Doch ist das wirklich der Fall? Sind wir tatsächlich umgeben von Narzissten und haben wir uns in eine Kultur von um sich selbst kreisenden, größenwahnsinnigen Menschen verwandelt, die nur an Macht, Erfolg, Schönheit und Besonderheit interessiert sind? Haben wir solch ein Anspruchsdenken, dass wir tatsächlich glauben, wir seien von vornherein überlegen, selbst wenn wir nicht wirklich einen Beitrag leisten oder irgendetwas von Wert hervorbringen? Ist es wahr, dass es uns an der erforderlichen Empathie fehlt, um mitfühlende, verbindliche Menschen zu sein?
Wenn Sie wie ich gestrickt sind, zucken Sie vermutlich ein bisschen zusammen und denken etwas wie: »Ja, das ist genau das Problem. Nicht bei mir natürlich. Aber im Großen und Ganzen … das klingt schon irgendwie wahr!«
Es kommt uns immer gelegen, eine Erklärung für etwas zu haben, besonders eine, die uns das Gefühl gibt, selbst gut zu sein, und die Schuld den anderen zuweist. Menschen, die das Narzissmus-Argument vorbringen, servieren es gewöhnlich mit einer Portion Verachtung, Ärger und Verurteilung. Um ehrlich zu sein, hatte auch ich solcherart Emotionen, während ich diesen Absatz zu schreiben begann.
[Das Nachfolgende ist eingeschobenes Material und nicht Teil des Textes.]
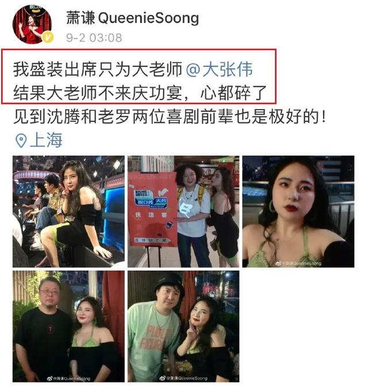
Task: Tap the yellow verified badge
Action: [x=48, y=37]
Unser erster Impuls ist, die »Narzissten« kurieren zu wollen, indem wir sie auf Normalmaß zurechtzustutzen versuchen. Ob ich mit Lehrern, Eltern, Firmenchefs oder meinen Nachbarn spreche, die Reaktion ist immer die gleiche: »Diese Egomanen müssen begreifen, dass sie nichts Besonderes sind, sie sind nicht so großartig, wie sie sich aufführen; sie haben auf rein gar nichts Anspruch, und sie müssen sich selbst überwinden. Niemand interessiert sich auch nur einen Deut für sie.« (Und das war jetzt nur die jugendfreie Version.)
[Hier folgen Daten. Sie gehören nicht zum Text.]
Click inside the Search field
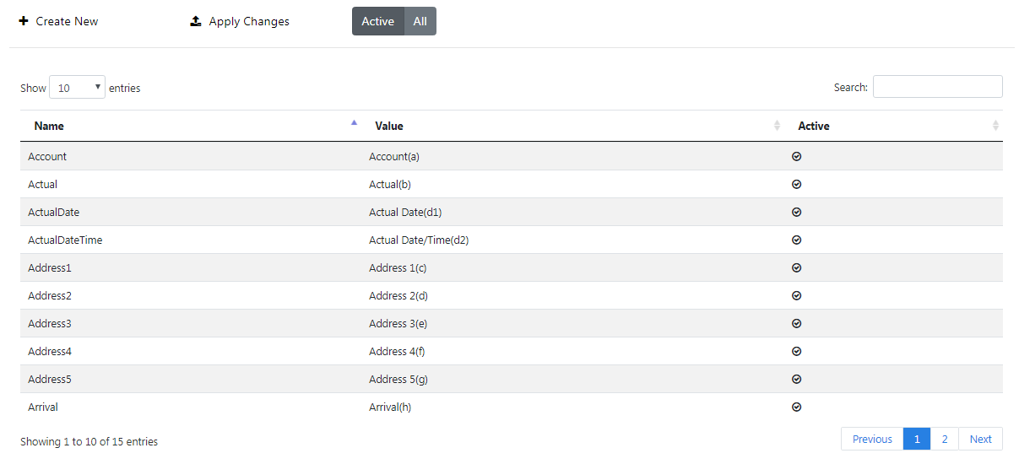Screen dimensions: 1019x464 click(x=938, y=87)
Hier wird es kompliziert. Frustrierend. Und vielleicht sogar ein wenig herzzerreißend. Das Thema »Narzissmus« hat das gesellschaftliche Bewusstsein mittlerweile so weit durchdrungen, dass die meisten Menschen dieses Verhaltensmuster konsequenterweise mit Größenwahn, einem permanenten Bedürfnis nach Bewunderung sowie einem Mangel an Empathie und dergleichen in Verbindung bringen. Was fast niemand sieht, ist allerdings, dass dem Narzissmus – welchen Schweregrads auch immer – in Wirklichkeit Scham zugrunde liegt. Wir können ihn also nicht dadurch »korrigieren«, dass wir Menschen »auf Normalmaß zurechtstutzen« wollen und ihnen ihre Unzulänglichkeit und Kleinheit vor Augen führen. Scham ist nicht die Therapie, sondern die Ursache solcher Verhaltensmuster.